Bill Years, a caseworker for DS3, was separated from the Army as the result of a severe injury. Now he leads a three-member team of caseworkers at Walter Reed, helping Soldiers with their needs.

“We try to sort out the confusion. Frequently the family needs our help. With National Guard and Reserve Soldiers, the family members may never before have been on a military installation,” Years said. “We try to help them understand what their Soldier is going through.”

Years said he also helps Soldiers “do the paperwork.”

“There’s a lot of paperwork involved. If the Soldier is worried about VA benefits, we help with that. If they want vocational rehabilitation, we get them started. If they decide to stay in the Army, we help them with the paperwork for that,” Years said.

He said Soldiers have some common requests.

“They want to know where their personal items from in theater are, and where their buddies are,” he said.

First Lt. Alex Houston went through the DS3 program after losing his hand to a rocket-propelled grenade attack in Najaf, Iraq, in August, 2004.

“The moment I said I was staying in the Army, they said, ‘we’ll find you a job,’” Houston said. “They gave me a brief on the Program Executive Office, Soldiers, and helped me get a position there. DS3 helped get the orders and get the ball rolling. When I said I needed to move my family, they said ‘Go get them and move them up here.’”

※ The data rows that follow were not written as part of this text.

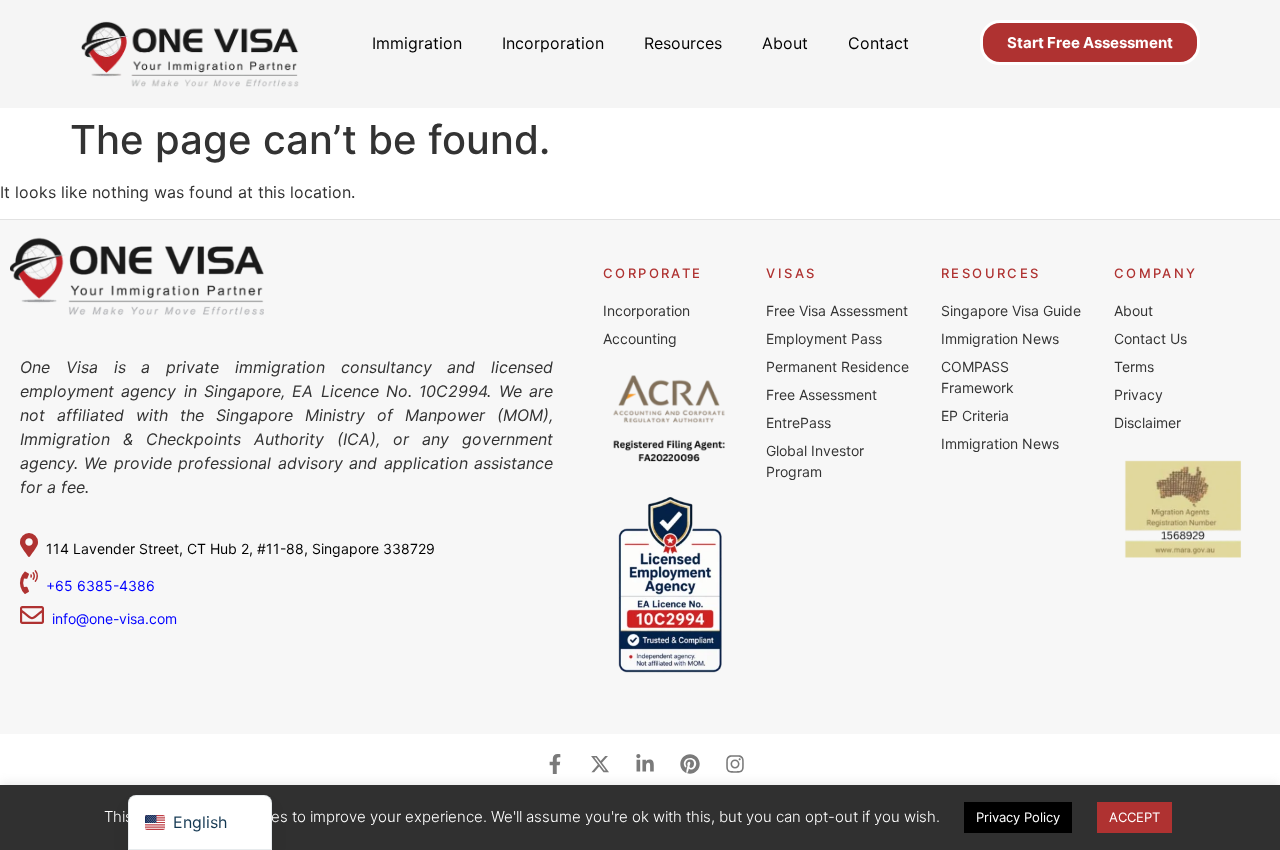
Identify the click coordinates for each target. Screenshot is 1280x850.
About (785, 43)
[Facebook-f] (555, 764)
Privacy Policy (1018, 817)
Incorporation (553, 43)
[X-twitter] (600, 764)
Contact (878, 43)
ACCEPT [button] (1134, 817)
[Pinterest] (690, 764)
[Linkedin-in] (645, 764)
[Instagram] (735, 764)
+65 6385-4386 (102, 585)
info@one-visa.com (110, 618)
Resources (683, 43)
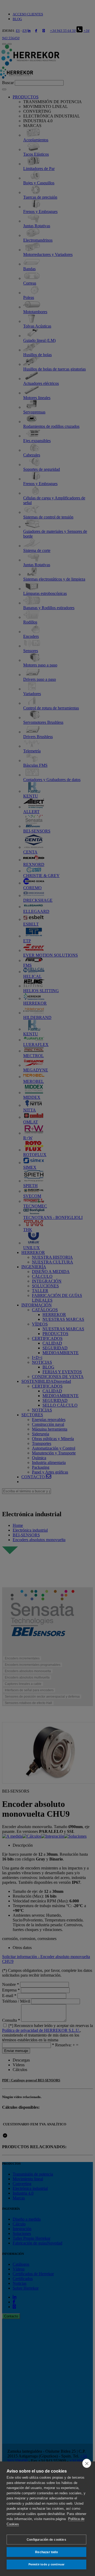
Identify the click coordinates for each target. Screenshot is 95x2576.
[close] (86, 2463)
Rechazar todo (46, 2552)
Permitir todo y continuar (46, 2564)
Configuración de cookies (46, 2540)
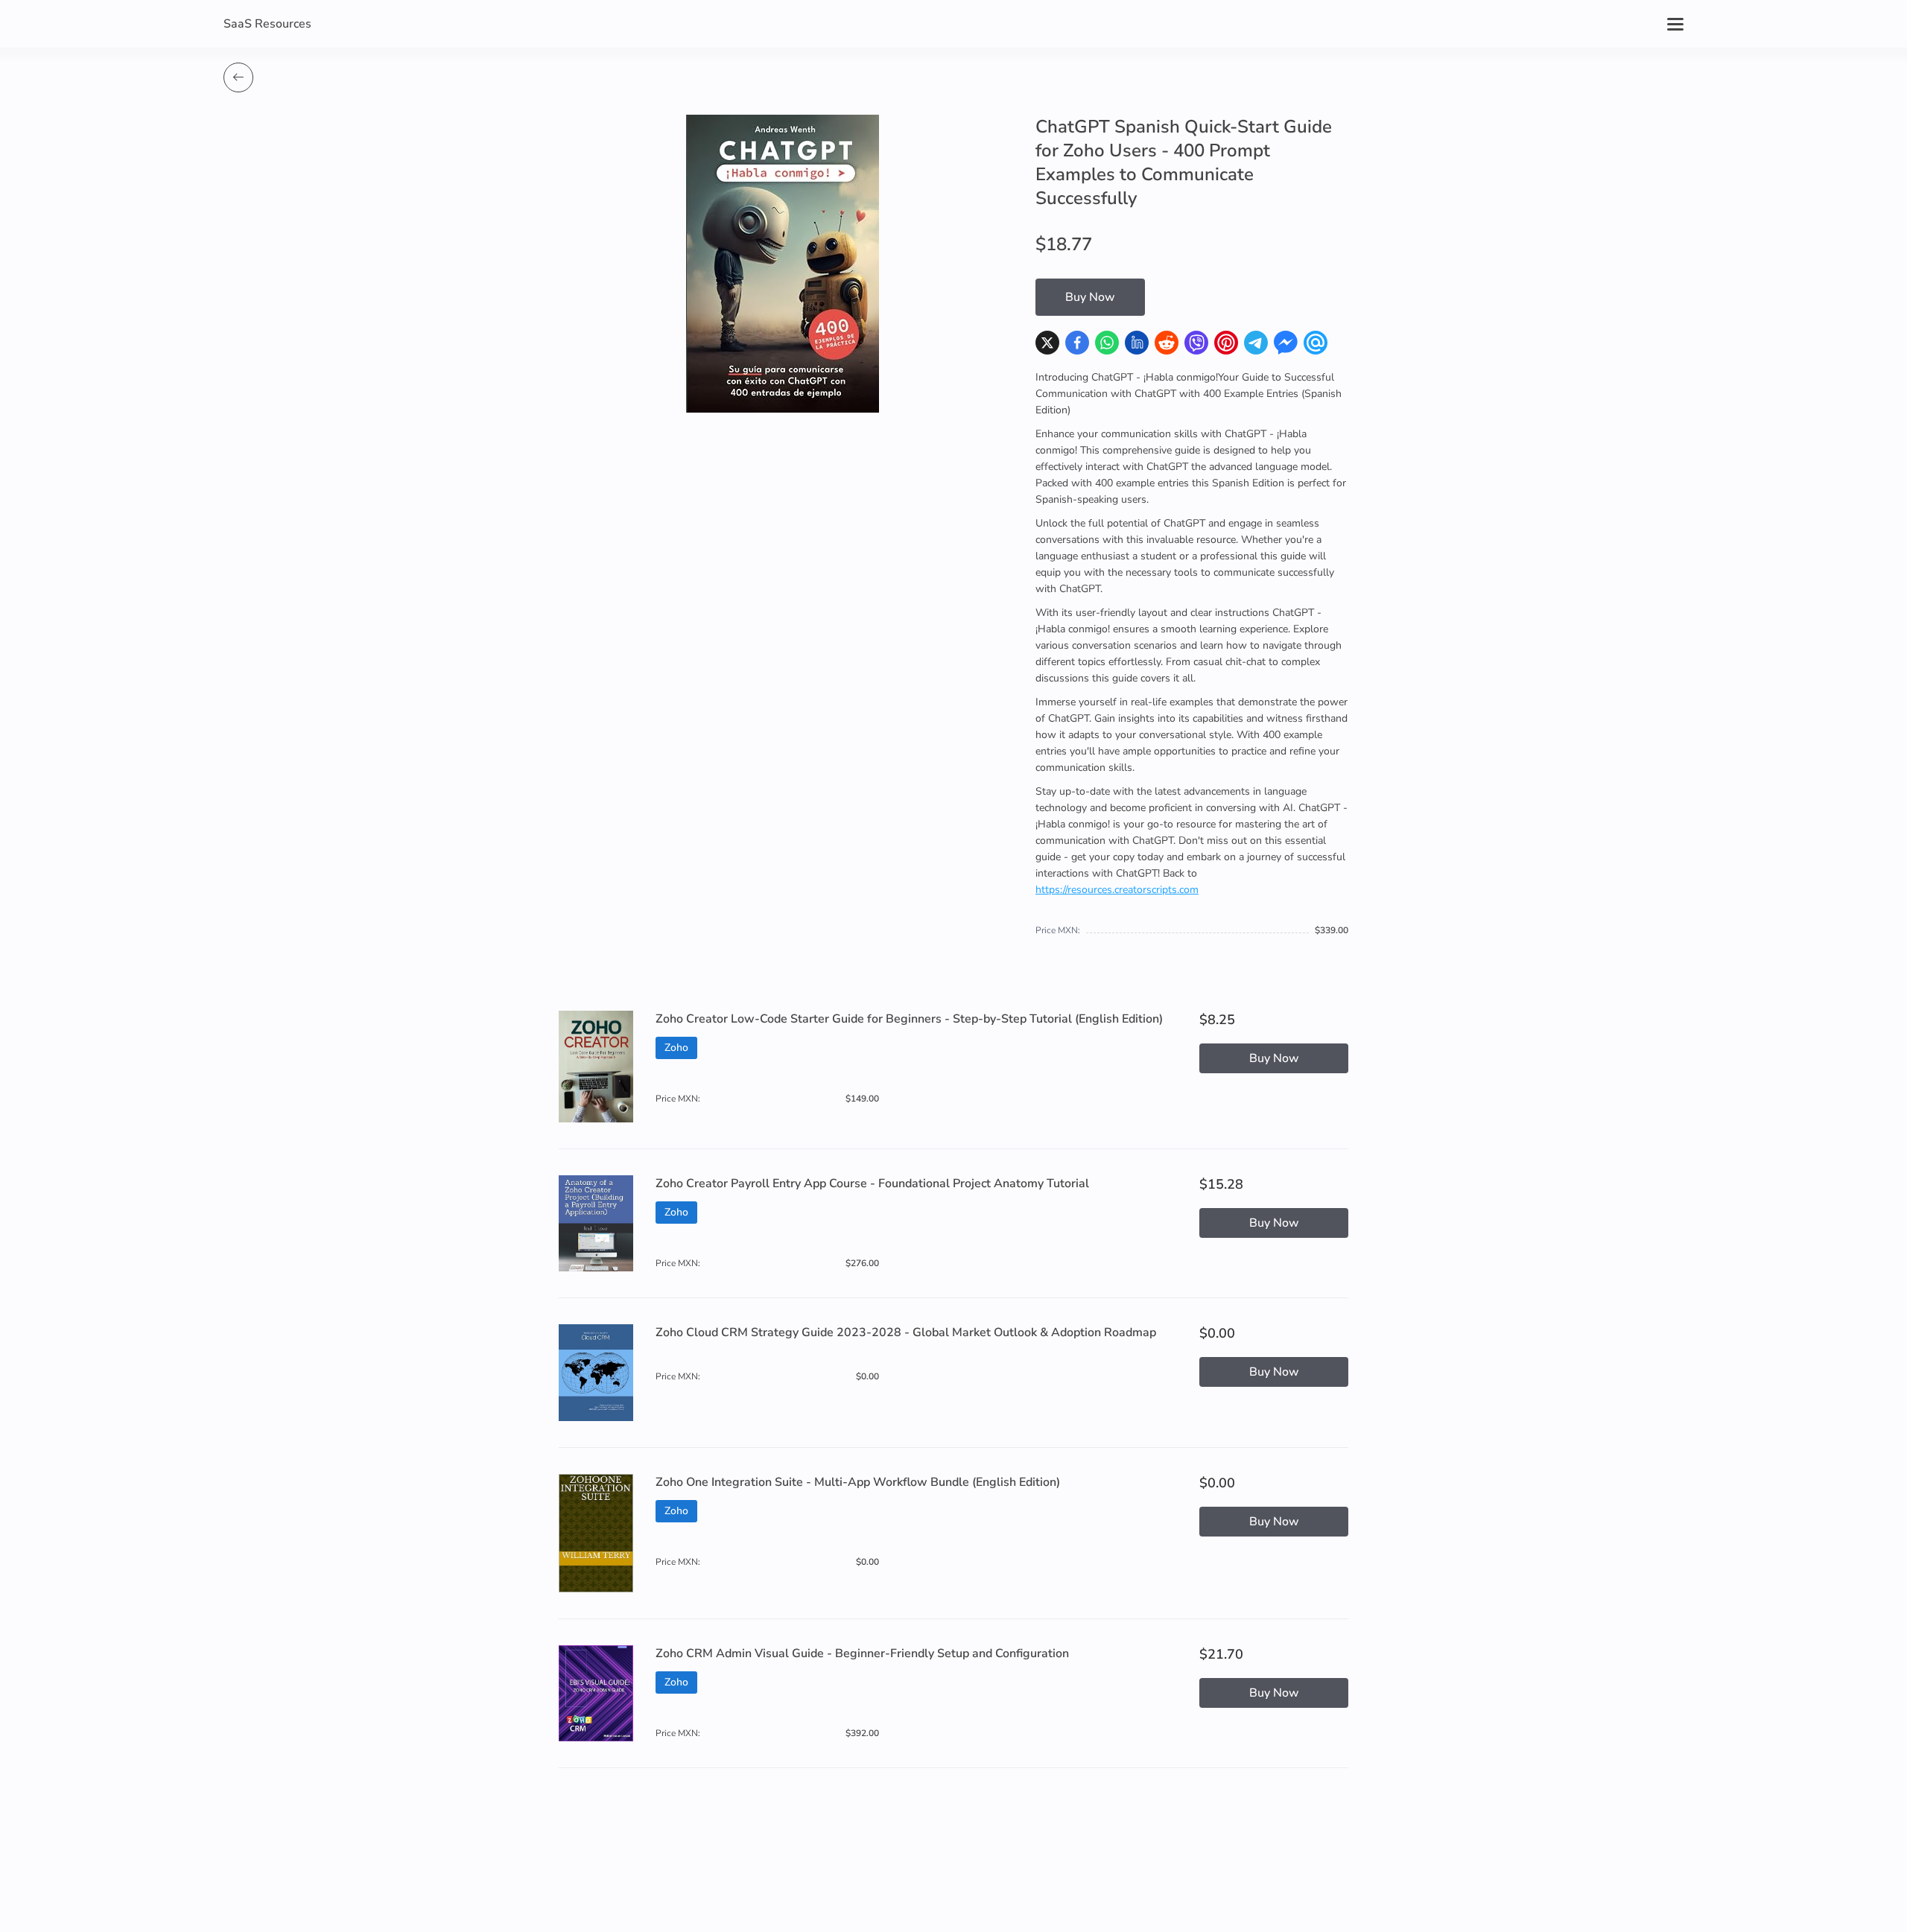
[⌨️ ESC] (238, 77)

Col. Jacqueline Cumbo is the chief of DS3. She said her staff is still building the table of distribution and allowances to determine exactly how the final version of DS3 will be composed.

“Our goal is to have a one to 30 ratio of family management specialists to Soldiers,” she said. “Right now there are 340 Soldiers in the system, but that number changes on a daily basis.”

Cumbo said the big advantage that came from moving DS3 from G-1 to HRC lay in bringing the program together into one location. “We were in two locations, which made it more difficult for us, and for the Soldiers we’re trying to help.”

McManus said the DS3 program doesn’t just solve injured Soldiers immediate problems, but also has long-term goals.

“We plan to track anyone who has been in the system for five years,” she said.